José Luis Zubizarreta-El Correo

En esta cumbre, la Unión no sólo trata de superar los efectos de la pandemia en sus miembros más afectados, sino que se juega su propio futuro como comunidad

En la maraña de problemas, reales o falsos, en que vivimos enredados desde hace demasiado tiempo en este país, es difícil saber si son los árboles los que no dejan ver el bosque o el bosque el que impide que se distingan los árboles. Y así, cada vez que un asunto importante demanda toda nuestra atención, se ve ésta distraída por otros, de índole generalmente escandalosa, que la secuestran. En esta ocasión, más allá de la preocupante amenaza real de una nueva e inminente oleada de la pandemia, son las bribonadas del viejo Borbón, la tarjeta ‘sim’ supuestamente robada a una asesora del ahora vicepresidente segundo del Gobierno o las acusaciones de ciberespionaje a los líderes independentistas lo que ha impedido prestar la debida atención al acontecimiento que ha estado llamado a adquirir categoría transcendental. Y es que, la cumbre que ayer y anteayer celebraron los jefes de Estado y de Gobierno de la UE no sólo trató del inmediato destino de los países que han salido más perjudicados de la pandemia, sino que puso, sin quererlo, en cuestión el futuro a largo plazo de la propia comunidad.

Por un momento, tras el frustrante tratamiento que los mismos protagonistas dieron a la crisis financiera y económica que explotó con la quiebra de Lehman Brothers el verano-otoño de 2008, parecía haberse despertado la esperanza de que la lección se había aprendido y las cosas cambiarían radicalmente de rumbo. Nos encontramos, sin embargo, de nuevo enfangados en los mismos debates entre autodenominados frugales y presuntos manirrotos, sin dar con la clave que ayude tanto a resolver los problemas particulares de los miembros como a asegurar la cohesión y hasta la supervivencia de la propia Unión. Las dos cosas se entrelazan y no conviene minusvalorar la gravedad de una y otra.

Por lo que se refiere a los problemas particulares, en el poco tiempo que la crisis sanitaria nos ha permitido dedicar al asunto, hemos centrado la atención en las ayudas que sería preciso recibir de la Unión para paliar los estragos que la pandemia ha causado entre nosotros. El debate doméstico se ha limitado a la cantidad y la modalidad en que los apoyos comunitarios se concretarían.
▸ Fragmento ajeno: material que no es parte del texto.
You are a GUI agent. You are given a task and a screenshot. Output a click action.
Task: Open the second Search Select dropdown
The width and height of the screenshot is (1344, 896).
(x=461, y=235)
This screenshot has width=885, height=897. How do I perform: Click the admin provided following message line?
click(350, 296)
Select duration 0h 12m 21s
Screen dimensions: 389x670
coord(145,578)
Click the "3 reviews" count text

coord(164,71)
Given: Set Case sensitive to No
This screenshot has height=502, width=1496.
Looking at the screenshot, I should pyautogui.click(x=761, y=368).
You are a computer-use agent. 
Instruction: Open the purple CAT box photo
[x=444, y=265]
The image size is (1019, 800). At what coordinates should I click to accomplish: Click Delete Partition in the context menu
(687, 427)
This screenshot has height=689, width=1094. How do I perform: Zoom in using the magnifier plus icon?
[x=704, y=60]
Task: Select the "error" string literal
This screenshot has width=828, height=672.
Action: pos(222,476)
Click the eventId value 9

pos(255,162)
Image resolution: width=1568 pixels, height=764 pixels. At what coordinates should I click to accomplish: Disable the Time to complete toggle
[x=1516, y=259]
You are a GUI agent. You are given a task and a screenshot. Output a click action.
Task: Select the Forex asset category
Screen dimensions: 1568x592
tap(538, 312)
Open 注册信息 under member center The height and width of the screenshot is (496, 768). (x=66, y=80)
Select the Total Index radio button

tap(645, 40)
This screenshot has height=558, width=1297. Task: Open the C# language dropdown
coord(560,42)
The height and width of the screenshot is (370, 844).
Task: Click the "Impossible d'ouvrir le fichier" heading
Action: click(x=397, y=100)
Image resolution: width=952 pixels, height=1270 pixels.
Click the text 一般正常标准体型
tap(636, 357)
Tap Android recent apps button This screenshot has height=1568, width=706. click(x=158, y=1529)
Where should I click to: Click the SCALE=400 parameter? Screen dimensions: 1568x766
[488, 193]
El compromiso de la Comisión de poner a disposición 750.000 millones de euros, entre préstamos y transferencias, además de lo ofrecido por el BEC, pareció satisfacer nuestras expectativas de «más perjudicados». La horrible imagen que de la Unión habían dejado aquellos «hombres de negro» que, en la anterior crisis, humillaron, con su impertinente presencia, a los países rescatados hizo que cualquier mención a la condicionalidad fuera considerada, no sólo inoportuna, sino antipatriótica. Con el pasar de los días y la proximidad de la cita, las voces hasta ahora apagadas se han alzado y las tornas han cambiado. Lo que se declaraba inoportuno y antipatriótico ha comenzado a considerarse razonable. El Gobierno piensa ya, no en evitar la condicionalidad, sino en minimizar sus más severas expresiones.

Pero, a la vez, ocupados en salir lo mejor parados como país, hemos prestado muy poca atención al problema existencial que se le plantea, y no por primera vez, a la Unión. Por estos pagos nuestros, somos expertos en inestabilidades, parálisis y amagos de defección. Sabemos que brotan del desacuerdo sobre la naturaleza del país en que se vive, así como del subsiguiente desafecto y desinterés por la permanencia en él. La Unión lleva demasiado tiempo instalada en el mismo desacuerdo de los países miembros sobre su naturaleza y ha empezado a sufrir el primer efecto del desafecto y el desinterés. Llevados éstos hasta el extremo de la defección con el Brexit, resultan ya inquietantes tanto en los países iliberales como en los que camuflan su descarado nacionalismo bajo el disfraz de un confederalismo o intergubernamentalismo menos incorrecto. La Unión, en vez de afrontar el problema, se acoge al «mecanismo tira p’alante» que cantara Carlos Cano, confiada en la estrategia de la funcionalidad y el paso a paso de sus fundadores. Pero, tras el Brexit, el desafecto que se percibe, por razones a veces contradictorias, en los miembros de una y otra de las dos categorías de países podría ser la antesala de un desinterés que desembocara en defección. De momento, es el egoísmo lo que mantiene a la Unión y a sus miembros adheridos a ella, a costa de frenar su progreso y agrietar su cohesión. Esta cumbre de Bruselas es una prueba más, y no un desmentido, de tan pesimista apreciación.